AIM OF THE TASK =
Scan the data below and pick out the lines containing the word "item".

Segment Start: PROVIDED RECORDS

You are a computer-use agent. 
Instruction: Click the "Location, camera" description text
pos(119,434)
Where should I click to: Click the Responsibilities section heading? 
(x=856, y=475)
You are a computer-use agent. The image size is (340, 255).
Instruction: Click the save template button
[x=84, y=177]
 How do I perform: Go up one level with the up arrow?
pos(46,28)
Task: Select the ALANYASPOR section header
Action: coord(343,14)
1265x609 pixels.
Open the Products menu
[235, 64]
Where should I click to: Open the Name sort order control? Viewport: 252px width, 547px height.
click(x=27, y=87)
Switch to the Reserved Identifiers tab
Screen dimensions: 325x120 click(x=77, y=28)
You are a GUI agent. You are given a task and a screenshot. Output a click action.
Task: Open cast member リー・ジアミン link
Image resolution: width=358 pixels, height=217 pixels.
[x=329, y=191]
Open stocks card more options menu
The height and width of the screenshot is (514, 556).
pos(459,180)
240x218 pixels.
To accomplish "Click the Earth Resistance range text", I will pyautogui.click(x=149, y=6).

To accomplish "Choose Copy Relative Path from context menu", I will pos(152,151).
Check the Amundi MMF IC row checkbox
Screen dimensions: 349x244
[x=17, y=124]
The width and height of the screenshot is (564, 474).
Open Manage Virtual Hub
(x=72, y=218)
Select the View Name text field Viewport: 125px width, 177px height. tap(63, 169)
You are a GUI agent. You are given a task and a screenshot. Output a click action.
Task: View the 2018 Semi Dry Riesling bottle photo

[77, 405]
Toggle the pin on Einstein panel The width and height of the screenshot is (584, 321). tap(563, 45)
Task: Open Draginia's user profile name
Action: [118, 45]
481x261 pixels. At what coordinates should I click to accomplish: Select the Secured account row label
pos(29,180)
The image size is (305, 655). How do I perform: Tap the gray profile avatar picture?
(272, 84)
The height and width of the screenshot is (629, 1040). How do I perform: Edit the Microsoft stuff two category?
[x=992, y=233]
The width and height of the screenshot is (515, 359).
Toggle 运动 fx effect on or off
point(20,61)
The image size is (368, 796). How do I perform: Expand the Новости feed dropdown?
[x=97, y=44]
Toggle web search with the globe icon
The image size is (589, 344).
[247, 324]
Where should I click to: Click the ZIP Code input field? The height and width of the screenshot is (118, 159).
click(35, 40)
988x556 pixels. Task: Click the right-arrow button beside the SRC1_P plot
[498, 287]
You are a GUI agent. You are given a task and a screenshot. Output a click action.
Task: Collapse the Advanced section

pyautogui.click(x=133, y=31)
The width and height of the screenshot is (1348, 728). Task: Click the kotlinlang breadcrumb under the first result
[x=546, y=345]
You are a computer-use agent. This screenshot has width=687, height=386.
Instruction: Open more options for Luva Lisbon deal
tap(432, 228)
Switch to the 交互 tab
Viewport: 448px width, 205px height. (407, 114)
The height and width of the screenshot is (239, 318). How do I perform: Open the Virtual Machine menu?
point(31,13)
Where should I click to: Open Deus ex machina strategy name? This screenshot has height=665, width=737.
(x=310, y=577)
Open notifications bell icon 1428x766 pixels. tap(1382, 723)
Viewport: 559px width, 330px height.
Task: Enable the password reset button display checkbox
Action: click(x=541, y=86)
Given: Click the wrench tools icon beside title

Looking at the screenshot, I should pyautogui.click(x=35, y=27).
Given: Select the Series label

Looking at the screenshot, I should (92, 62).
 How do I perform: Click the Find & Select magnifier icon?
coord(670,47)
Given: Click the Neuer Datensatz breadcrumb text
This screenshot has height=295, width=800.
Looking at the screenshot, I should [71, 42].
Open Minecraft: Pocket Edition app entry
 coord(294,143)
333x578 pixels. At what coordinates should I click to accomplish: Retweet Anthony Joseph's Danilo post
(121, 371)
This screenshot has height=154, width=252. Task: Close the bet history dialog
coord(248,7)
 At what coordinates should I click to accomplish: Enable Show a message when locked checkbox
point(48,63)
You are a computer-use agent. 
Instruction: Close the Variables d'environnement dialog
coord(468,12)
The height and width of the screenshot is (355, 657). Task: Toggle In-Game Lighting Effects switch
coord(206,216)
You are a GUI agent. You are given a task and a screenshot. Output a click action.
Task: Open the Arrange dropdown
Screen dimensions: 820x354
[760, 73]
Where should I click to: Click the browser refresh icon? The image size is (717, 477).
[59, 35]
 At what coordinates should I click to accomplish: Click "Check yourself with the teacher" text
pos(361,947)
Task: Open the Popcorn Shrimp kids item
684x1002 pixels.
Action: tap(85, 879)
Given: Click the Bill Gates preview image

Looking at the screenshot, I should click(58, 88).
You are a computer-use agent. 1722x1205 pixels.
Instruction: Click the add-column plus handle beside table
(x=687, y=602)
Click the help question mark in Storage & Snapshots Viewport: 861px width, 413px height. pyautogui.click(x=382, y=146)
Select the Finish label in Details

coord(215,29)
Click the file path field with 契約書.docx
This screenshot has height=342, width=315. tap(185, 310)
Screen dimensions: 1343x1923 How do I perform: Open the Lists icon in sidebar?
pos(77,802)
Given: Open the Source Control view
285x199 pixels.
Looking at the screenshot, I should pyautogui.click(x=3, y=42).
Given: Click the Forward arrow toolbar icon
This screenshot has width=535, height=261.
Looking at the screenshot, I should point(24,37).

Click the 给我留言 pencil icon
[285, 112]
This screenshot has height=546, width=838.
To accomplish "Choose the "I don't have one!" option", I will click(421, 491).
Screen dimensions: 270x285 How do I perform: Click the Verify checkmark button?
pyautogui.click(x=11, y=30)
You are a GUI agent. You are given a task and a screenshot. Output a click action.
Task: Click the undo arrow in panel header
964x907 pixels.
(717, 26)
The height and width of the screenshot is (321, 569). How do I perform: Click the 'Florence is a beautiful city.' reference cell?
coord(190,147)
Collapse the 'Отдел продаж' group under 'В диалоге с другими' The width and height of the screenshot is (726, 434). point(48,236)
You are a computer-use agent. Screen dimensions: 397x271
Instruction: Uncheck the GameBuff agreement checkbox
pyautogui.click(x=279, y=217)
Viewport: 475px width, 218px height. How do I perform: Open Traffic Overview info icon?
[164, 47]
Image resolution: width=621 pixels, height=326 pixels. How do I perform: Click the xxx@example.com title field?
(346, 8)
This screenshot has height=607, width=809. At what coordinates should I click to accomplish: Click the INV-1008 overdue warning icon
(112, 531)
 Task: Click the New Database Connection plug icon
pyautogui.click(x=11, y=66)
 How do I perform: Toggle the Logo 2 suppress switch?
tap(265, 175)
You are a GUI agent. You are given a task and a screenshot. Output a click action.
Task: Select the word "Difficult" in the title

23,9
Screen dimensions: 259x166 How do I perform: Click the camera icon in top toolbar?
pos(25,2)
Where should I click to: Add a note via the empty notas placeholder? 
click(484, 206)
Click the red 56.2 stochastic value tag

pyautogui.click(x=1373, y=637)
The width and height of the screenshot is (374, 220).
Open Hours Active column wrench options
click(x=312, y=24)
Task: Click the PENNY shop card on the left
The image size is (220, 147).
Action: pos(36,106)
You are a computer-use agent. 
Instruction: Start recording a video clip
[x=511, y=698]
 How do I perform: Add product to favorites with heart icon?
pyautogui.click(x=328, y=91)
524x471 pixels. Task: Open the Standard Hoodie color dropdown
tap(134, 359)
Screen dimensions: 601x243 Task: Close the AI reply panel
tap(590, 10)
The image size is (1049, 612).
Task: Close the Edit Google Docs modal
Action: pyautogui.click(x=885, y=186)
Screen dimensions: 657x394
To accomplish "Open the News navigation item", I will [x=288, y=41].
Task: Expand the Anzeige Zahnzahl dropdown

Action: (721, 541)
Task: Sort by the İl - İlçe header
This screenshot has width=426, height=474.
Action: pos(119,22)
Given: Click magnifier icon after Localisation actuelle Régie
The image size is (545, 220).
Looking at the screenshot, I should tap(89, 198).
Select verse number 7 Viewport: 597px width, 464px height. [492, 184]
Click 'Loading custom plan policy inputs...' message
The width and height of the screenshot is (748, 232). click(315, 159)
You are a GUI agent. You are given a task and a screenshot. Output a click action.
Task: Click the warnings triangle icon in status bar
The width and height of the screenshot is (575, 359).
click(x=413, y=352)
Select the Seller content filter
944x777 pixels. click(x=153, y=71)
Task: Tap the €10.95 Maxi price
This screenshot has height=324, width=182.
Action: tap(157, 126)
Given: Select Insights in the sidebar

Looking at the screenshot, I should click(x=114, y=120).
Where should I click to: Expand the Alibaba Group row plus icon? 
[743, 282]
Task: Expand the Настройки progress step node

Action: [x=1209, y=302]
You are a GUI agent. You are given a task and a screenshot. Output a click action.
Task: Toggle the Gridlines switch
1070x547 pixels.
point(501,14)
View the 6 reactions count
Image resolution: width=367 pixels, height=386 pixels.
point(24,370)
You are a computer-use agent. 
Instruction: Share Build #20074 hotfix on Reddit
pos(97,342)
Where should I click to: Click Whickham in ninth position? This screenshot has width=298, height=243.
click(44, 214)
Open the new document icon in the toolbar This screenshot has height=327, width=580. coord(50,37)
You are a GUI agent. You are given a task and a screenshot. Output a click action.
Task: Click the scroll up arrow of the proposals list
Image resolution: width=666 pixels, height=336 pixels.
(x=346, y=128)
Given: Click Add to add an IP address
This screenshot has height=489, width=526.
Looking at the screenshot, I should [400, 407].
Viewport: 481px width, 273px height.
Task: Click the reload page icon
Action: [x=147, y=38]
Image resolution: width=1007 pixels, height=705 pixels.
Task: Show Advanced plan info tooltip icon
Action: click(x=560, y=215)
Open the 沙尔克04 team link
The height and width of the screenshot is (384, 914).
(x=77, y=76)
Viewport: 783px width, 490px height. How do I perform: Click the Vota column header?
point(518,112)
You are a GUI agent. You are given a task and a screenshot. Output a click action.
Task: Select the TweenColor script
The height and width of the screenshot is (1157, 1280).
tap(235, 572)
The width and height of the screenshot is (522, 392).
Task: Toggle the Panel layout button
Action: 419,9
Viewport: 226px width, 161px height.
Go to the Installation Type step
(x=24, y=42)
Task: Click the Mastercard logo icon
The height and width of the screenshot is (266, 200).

Segment End: PROVIDED RECORDS

SOLUTION FOR THIS EXERCISE =
Task: Open the Popcorn Shrimp kids item
To accomplish "Open the News navigation item", I will [x=288, y=41].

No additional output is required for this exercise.